After running the 3.6 for most of the summer, the venerable 3.4 was reinstalled with TWM intake stacks and Electromotive TEC-I fuel/spark management. Dyno showed 230 at the wheel, which is a bit shy of 300 HP, depending on drive train losses. It's a few more than the 3.6 motors make with Cyntex chips, but dang close. A lot of work for that kind of power! Compression is a mild 10.3:1 and it runs on fairly mild cams on pump gas.
2001 was a messy year. The car had no less than SIX motor swaps. Why is at the bottom, but this was writtena s a running commentary and reading it six years later beings up some inconsistancies. Oh well, enjoy!
The fan and valve covers were powder coated blue clear over bare aluminium.
On the bottom TRG 1-7/8" headers are used with stainless
Supertrapps.
Note the slip fit header collectors. This allows the header pipes to expand without putting stresses on the heads. We recommend this on all headers 1-3/4" and up. It's about a $40 option. These headers were also coated in house, though we often use Jet Hot.
Custom fabricated tubular bracket to hold Supertrapps.
Nothing exciting, just the lambda sensor mount.
Interior got a grey paint job and a new Kirkey Road Race seat. Very comfortable. Lost the passenger seat.
Up front a 100 ltr. ATL fuel cell was installed. Once brackets were made up and riveted to the cell it was an easy install. Would have been nice for them to do that part. If I were a better welder I'd TIG it but I am not that brave as of yet.
The car also got a new TRG RSR front suspension to make things a
bit more stable. When I took it apart I found the car still had
the
factory rubber bushings! Pretty scary. Brakes are big-red
of
our own design all around.
The ATL cell has a nice trapped sump. Seems to work well and it's a few hundred dollars cheaper than the Fuel Safe. Fit and finish, however, are not nearly as good so it's a trade-off. I'm planning on adding a front ABS plate across the bottom to improve aerodynamics.

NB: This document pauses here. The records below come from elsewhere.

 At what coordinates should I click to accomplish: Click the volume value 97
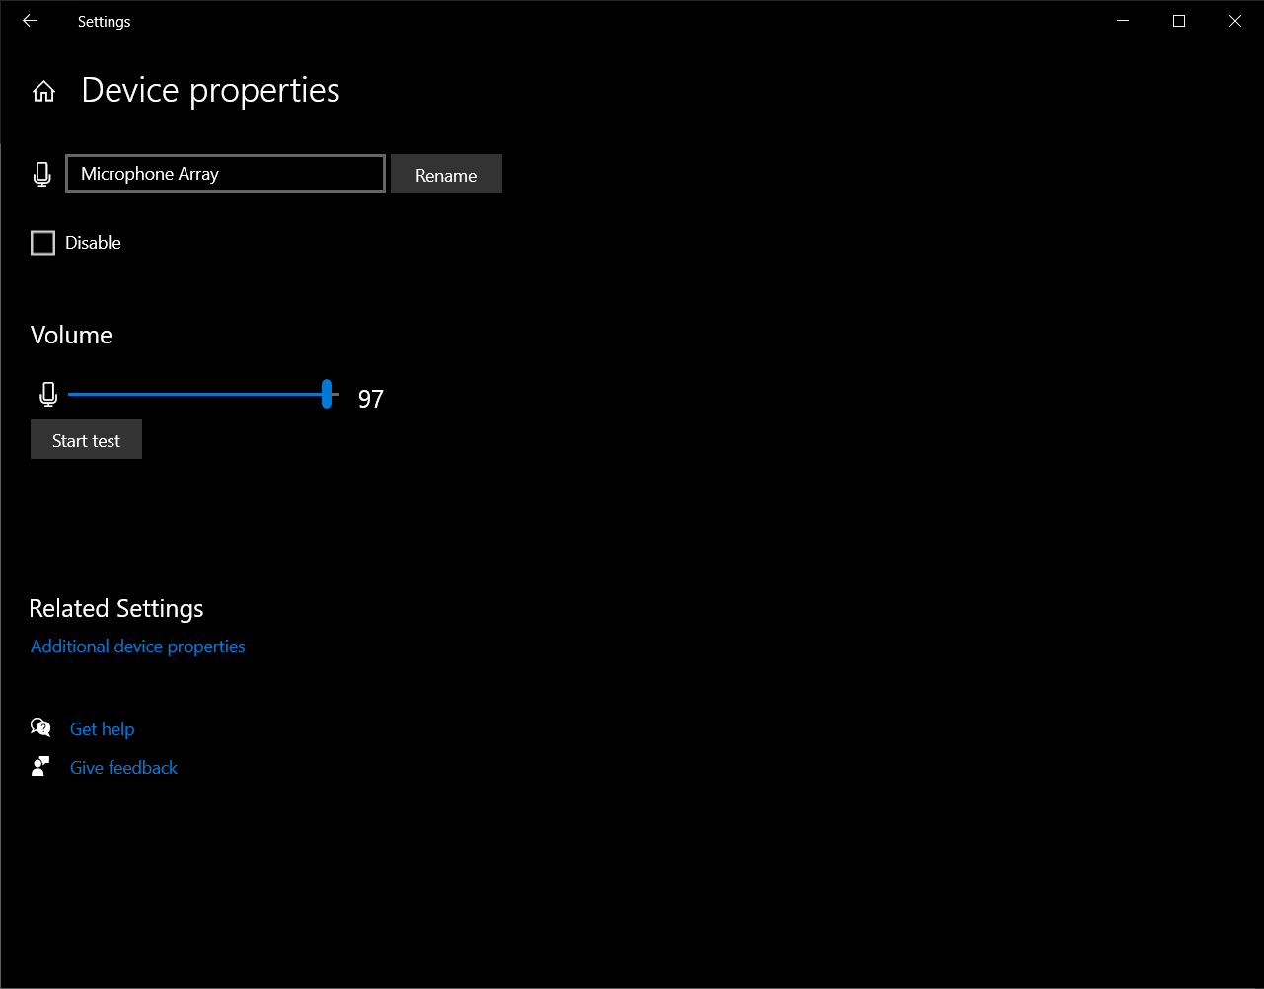(x=370, y=399)
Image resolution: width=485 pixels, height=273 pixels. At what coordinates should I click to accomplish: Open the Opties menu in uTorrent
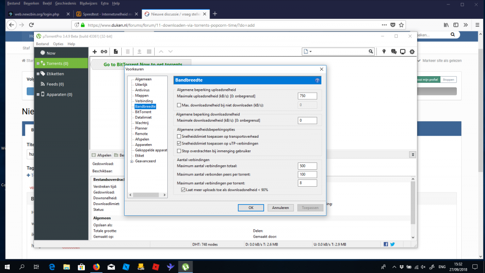[x=58, y=44]
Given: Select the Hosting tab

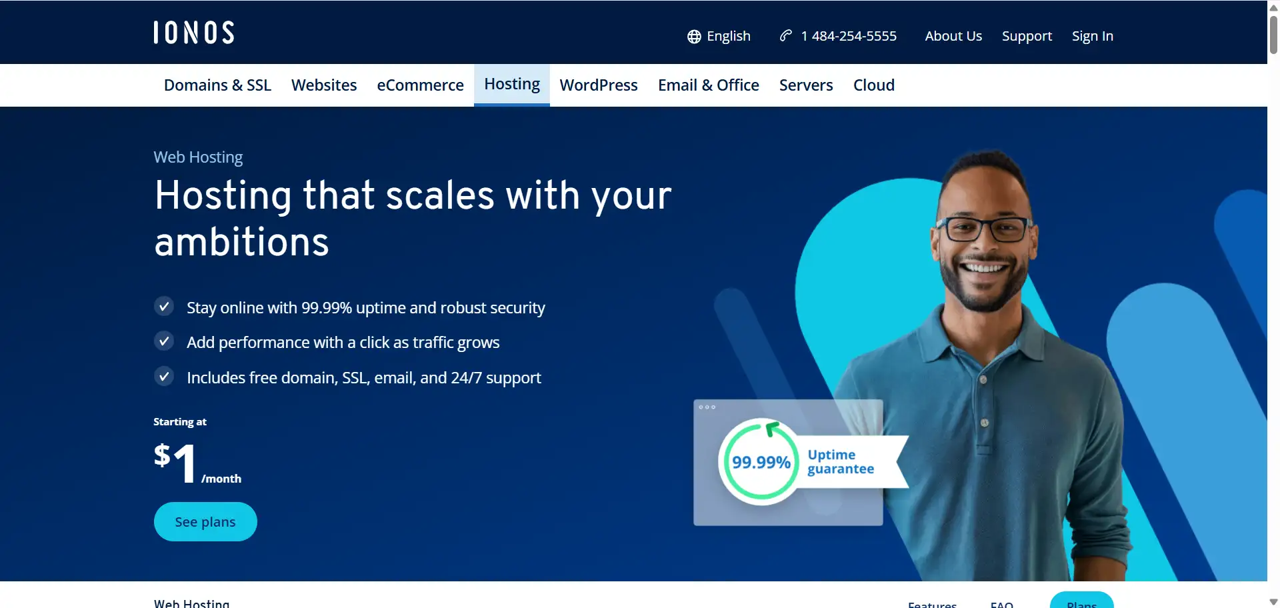Looking at the screenshot, I should (512, 85).
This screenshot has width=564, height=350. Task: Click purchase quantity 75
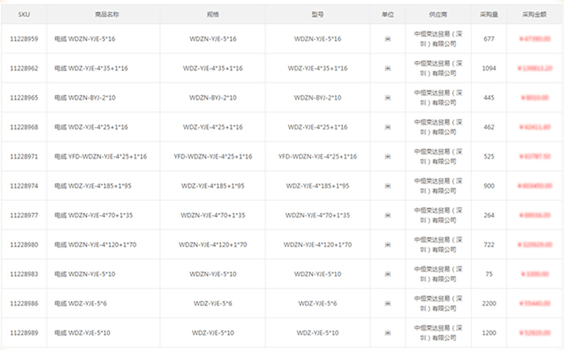click(489, 274)
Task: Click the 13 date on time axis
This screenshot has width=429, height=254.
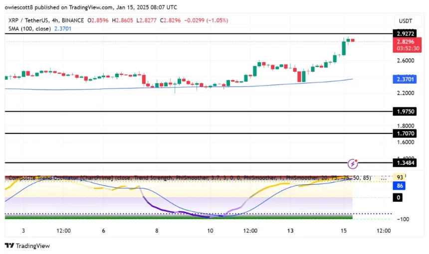Action: (x=291, y=231)
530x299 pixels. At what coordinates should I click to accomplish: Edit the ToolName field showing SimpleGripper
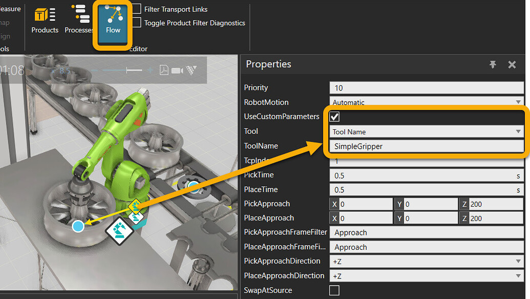[425, 146]
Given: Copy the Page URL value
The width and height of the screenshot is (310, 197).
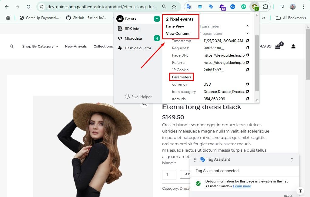Looking at the screenshot, I should (248, 55).
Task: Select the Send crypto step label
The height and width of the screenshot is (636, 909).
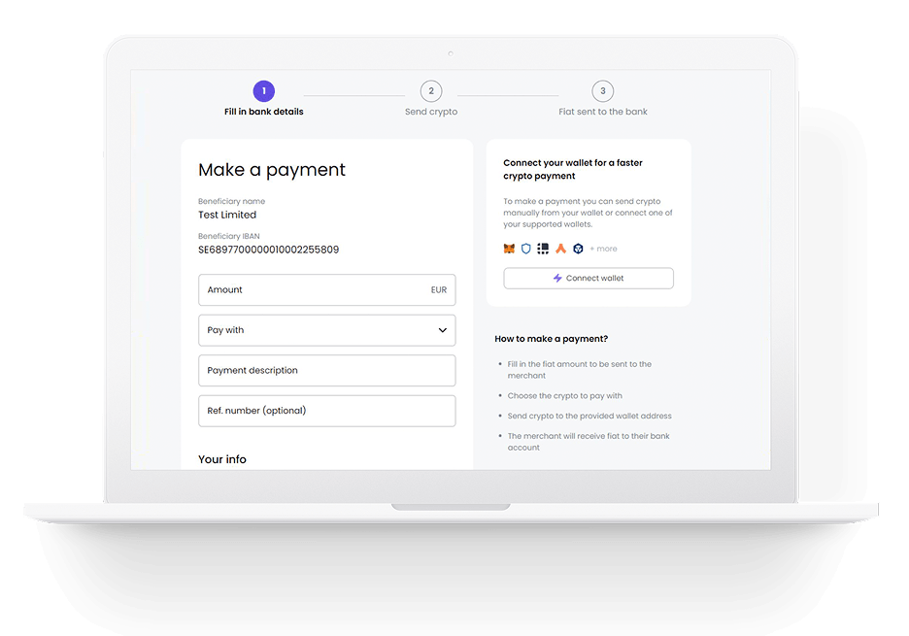Action: [x=431, y=112]
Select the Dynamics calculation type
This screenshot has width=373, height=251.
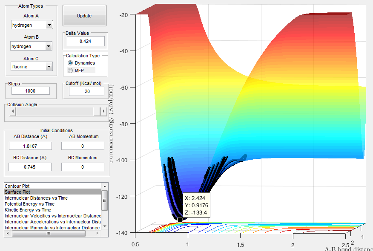[x=71, y=63]
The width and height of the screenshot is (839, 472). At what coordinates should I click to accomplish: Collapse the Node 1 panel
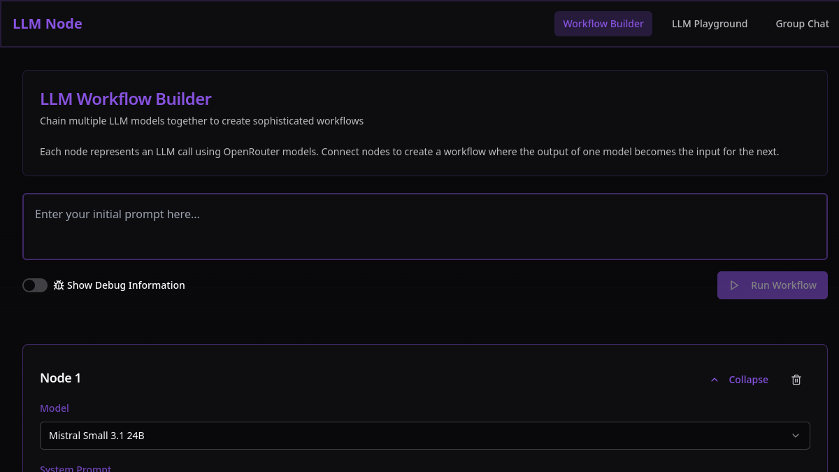(x=738, y=380)
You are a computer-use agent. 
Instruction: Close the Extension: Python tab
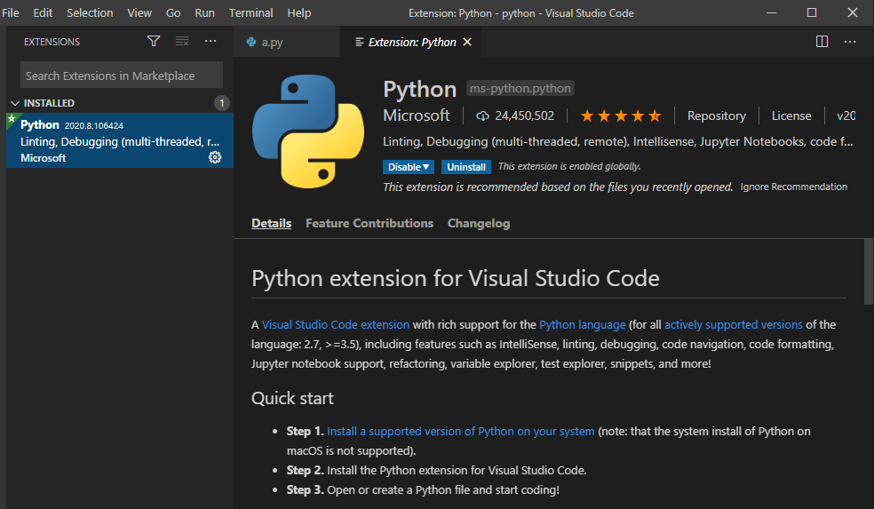click(x=467, y=42)
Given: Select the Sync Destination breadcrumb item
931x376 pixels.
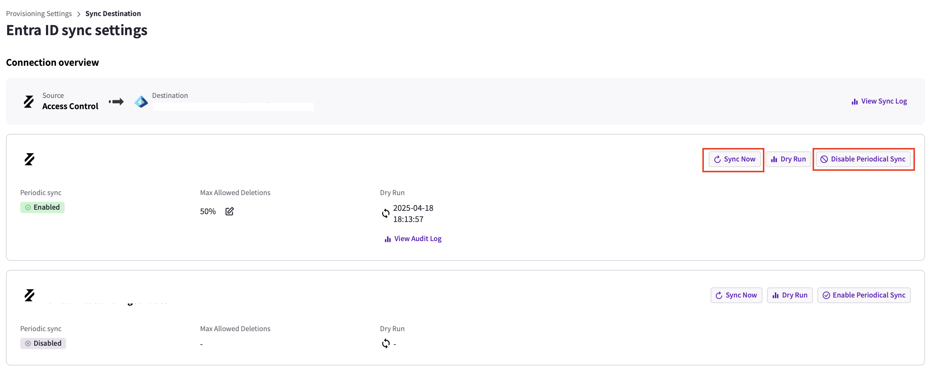Looking at the screenshot, I should coord(113,14).
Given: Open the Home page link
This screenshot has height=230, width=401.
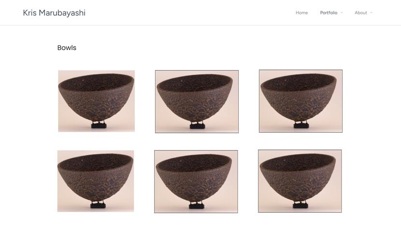Looking at the screenshot, I should click(302, 13).
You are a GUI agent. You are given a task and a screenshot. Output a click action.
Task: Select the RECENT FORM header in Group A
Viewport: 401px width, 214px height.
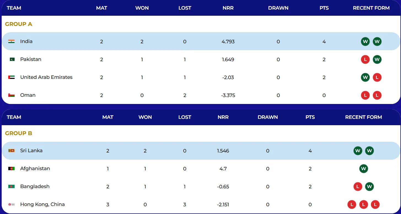371,8
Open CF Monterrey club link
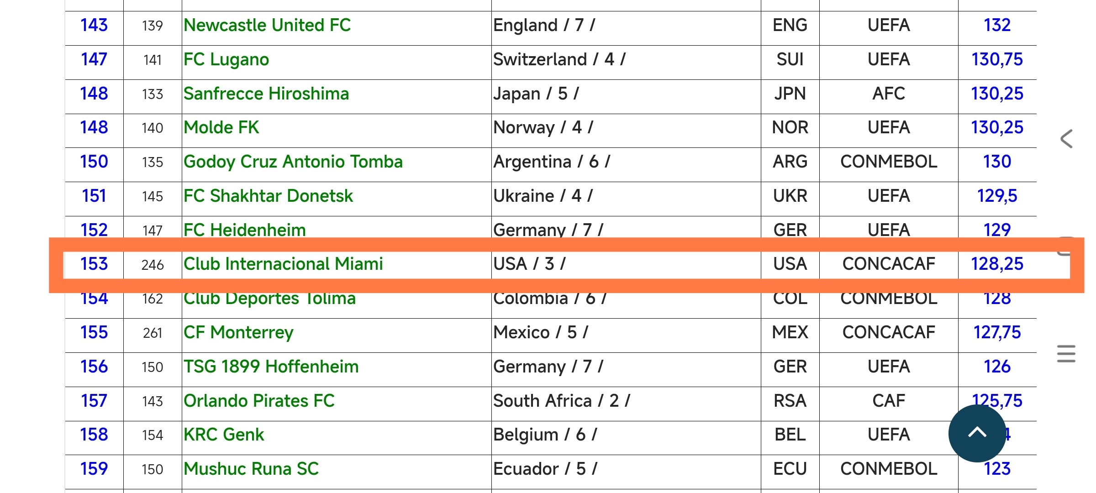Image resolution: width=1096 pixels, height=493 pixels. pos(238,332)
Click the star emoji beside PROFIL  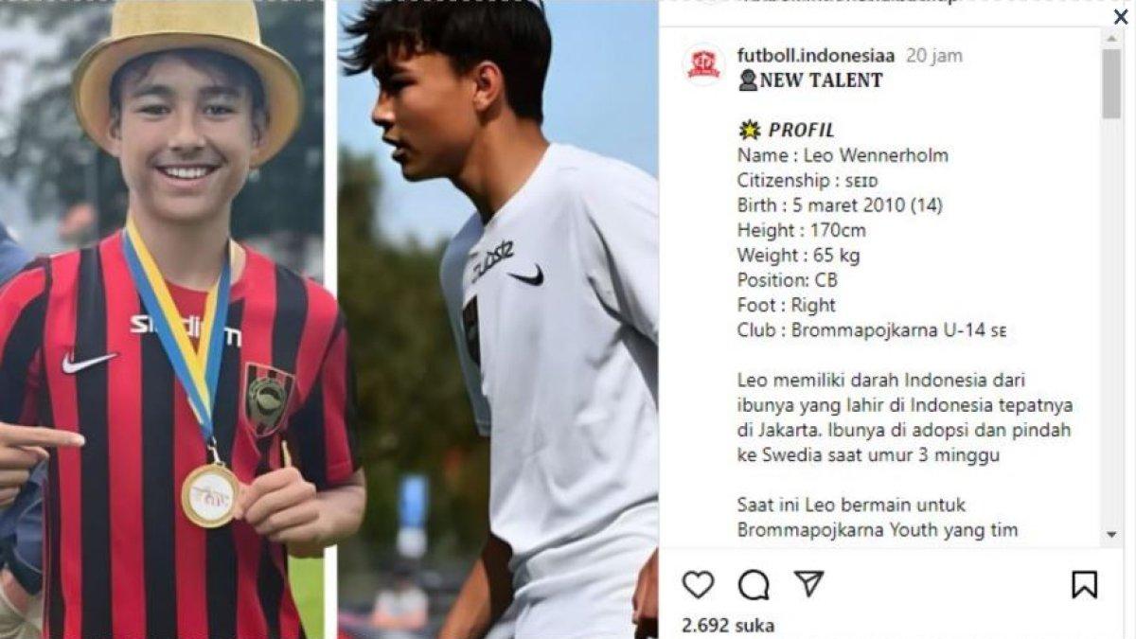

Here's a shot of the brake ducting. I finally just ran the sway bar drop link through it. Seems to work!
March 2001.
Installed a 3.6 motor I had lying around. The install took less
than FOUR hours including the conversion! Then I decided I needed
a new front suspension. I upgraded to TRG sway bars from
the
old klunker weltmeisters, and went to the RSR front suspension.
The
RSR front suspension allows for huge amounts of camber and
caster.
Right now I'm at 3 degrees negative with 5.5 degrees caster and I can
add
another three degrees without even touching the a-arms.
April 2001
Took it to VIR and had clutch problems - a bolt wedged itself over
the pedal so it would not fully engage! Of course I found this
out
only after I got back home. Also had a major oil leak.
Replaced
the valve cover gaskets and it still leaked. Replaced the right
cam-tower
to cam box seal and it seemed fine.
June 2001
Took it to Summit Point. Ran OK. Oil leaks
galore.
Finally gave up. Came home and pulled the motor, replaced the
left
cam tower seals and it was dry. OK so this was the THIRD engine
install
this season.
July 2001
Changed over to the 3.4. Installed the 3.4 motor.
Decided
to upgrade to TWM injection from Weber 46mms. After a horrendous
amount of wiring, I was amazed to get it running, albeit not very
well.
If you are counting this is the FOURTH engine install.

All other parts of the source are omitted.